**Reading text**:
Architecture overview - Research Service Workbench on AWS

Architecture overview

This section provides a reference implementation architecture diagram for the components deployed with this solution.

Architecture diagram

Deploying this solution with the default parameters deploys the following components in your AWS account.

Figure 1: Research Service Workbench architecture on AWS

Figure 1: Research Service Workbench architecture on AWS

Note

AWS CloudFormation resources are created from AWS Cloud Development Kit (AWS CDK) (AWS CDK) constructs.

The high-level process flow for the solution components deployed with the AWS CloudFormation template is as follows:

  1. Deploy using CloudFormation template or by using the CDK CLI in the main account and hosting account subsequently.

  2. Users get access based on group permissions stored in the encrypted Amazon DynamoDB authorization table.

  3. Systems Manager processes the shared documents from the main account in the hosting account to launch the environment.

  4. To launch an environment, AWS Service Catalog runs the AWS CloudFormation template within the product.

  5. CloudFormation creates a stack from the template to launch the environment within the Virtual Private Cloud (VPC) of the Hosting Account. Environments are created within Public Subnets of the VPC. An example of these environments is an Amazon SageMaker notebook.

  6. After creation, environments within the hosting account can connect to the Amazon Simple Storage Service (Amazon S3) artifacts bucket in the main account to set up custom scripts in the instance. After creation, environments created with attached datasets can access datasets within the Amazon S3 datasets bucket through Access Points in the main account.

  7. IT Admins can customize the source code hosted on GitHub, including full customization of environment lifecycles (launch, terminate, start, and stop) and connection. Changes to source code require re-deployment to take effect.

  8. IT Admins can publish custom environment types to Service Catalog within the main account.

  9. Users can request pre-signed S3 URLs through an RSW API endpoint. With the pre-signed S3 URL, users can add data to datasets within the Datasets S3 bucket in the main account.

Bring Your Own Network (BYON) architecture

Bring Your Own Network (BYON) is an alternative architecture for Research Service Workbench on AWS where you deploy the solution into an existing network configuration. In addition to the previous architecture details, the Application Load Balancer can be deployed into an existing VPC and a set of either private or public subnets by specifying those values in the configuration files during deployment.

Figure 2: BYON architecture on AWS

Figure 2: BYON architecture on AWS

Note

AWS CloudFormation resources are created from AWS Cloud Development Kit (AWS CDK) (AWS CDK) constructs.

**Supplied entries**:
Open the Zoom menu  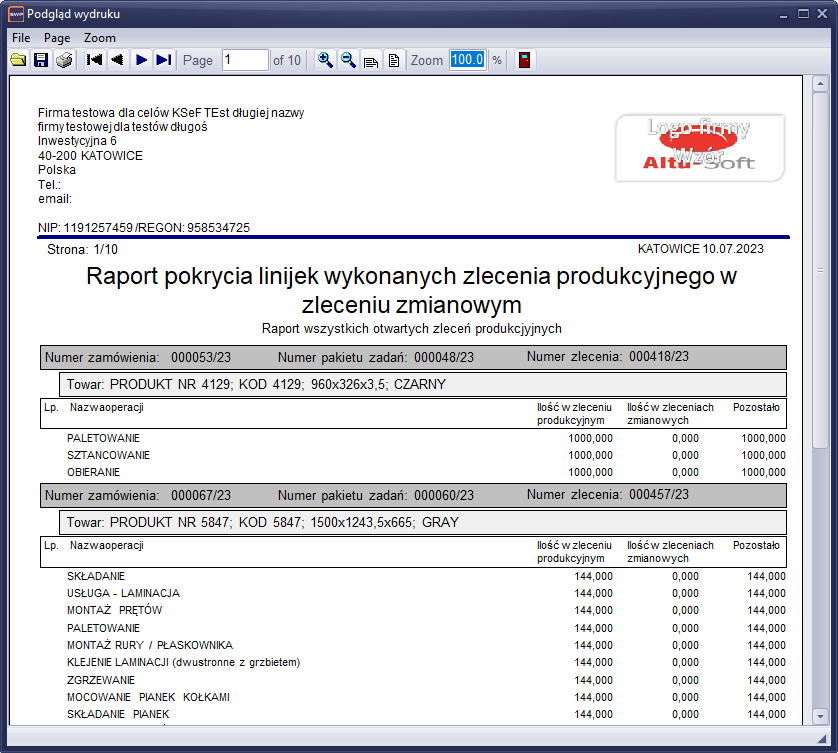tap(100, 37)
--
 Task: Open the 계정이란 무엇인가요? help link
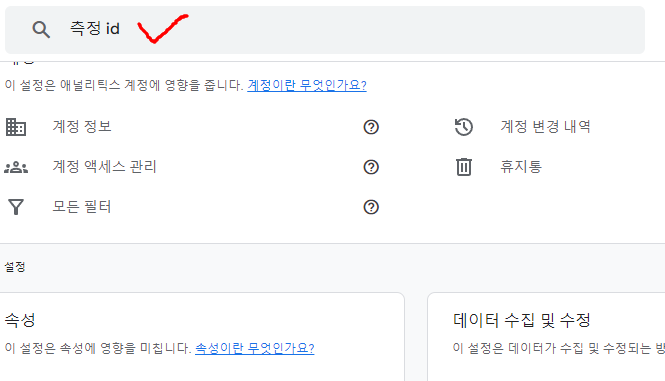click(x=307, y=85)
* * *
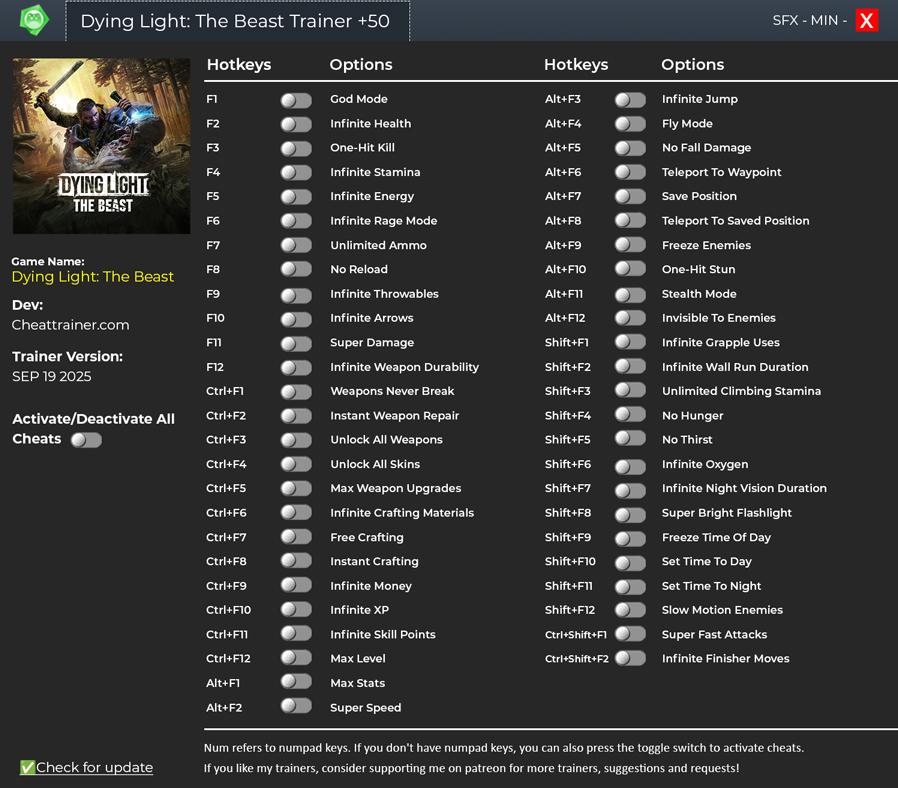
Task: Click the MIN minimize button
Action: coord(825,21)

**Written exercise**: Continue the architecture overview of Research Service Workbench on AWS from the point where it stops.

**Task response**:
In addition to the previous architecture diagram, the high-level process flow for the BYON solution components deployed is as follows:

  1. Incoming traffic is balanced using an Application Load Balancer in a VPC subnet within the main account. Depending on configuration, the subnets can be private or public and be deployed to multiple Availability Zones.

  2. When creating an environment, CloudFormation launches an environment within the VPC of the hosting account using a stack from the template. Depending on your network configuration, environments deploy within either public or private subnets of the VPC. An example of these environments is a SageMaker notebook. How you onboard a hosting account affects the architecture of the subnets.

AWS Well-Architected design considerations

This solution was designed with best practices from the AWS Well-Architected Framework which helps customers design and operate reliable, secure, efficient, and cost-effective workloads in the cloud.

This section describes how the design principles and best practices of the Well-Architected Framework were applied when building this solution.

Operational excellence

This section describes how the principles and best practices of the operational excellence pillar were applied when designing this solution.

  • Research Service Workbench provides metrics to Amazon CloudWatch for infrastructure visibility, and all processes handled by our compute layer are logged in CloudWatch. This includes both our API servers and our backend worker processes. 

  • Infrastructure deployment is managed through the AWS CDK

Security

This section describes how the principles and best practices of the security pillar were applied when designing this solution.

  • Inter-service communications use AWS IAM roles.

  • Multi-account communications use AWS IAM roles.

  • Roles used by the solution follow least-privilege access. It only requires minimum permissions to function properly.

  • Amazon Cognito handles communication between the end user and the Amazon API Gateway by generating a JWT token.

  • Data storage, including Amazon S3 buckets, have encryption at rest.

  • Controlled Access Points protects access to data within the Datasets S3 bucket.

  • Dynamic Authorization using Amazon Cognito and DynamoDB tables ensures user access complies with the permissions within each project.

Reliability

This section describes how the principles and best practices of the reliability pillar were applied when designing this solution.

  • To ensure high availability and recovery from service failure, the solution uses AWS Serverless Services wherever possible (examples include AWS Lambda, Amazon API Gateway, and Amazon S3).

  • Data stored within Amazon DynamoDB has Point-in-time recovery (PITR) by default to protect from accidental write or delete operations. With point in time recovery, you don't have to worry about creating, maintaining, or scheduling on-demand backups. Amazon DynamoDB automatically scales the database capacity based on traffic.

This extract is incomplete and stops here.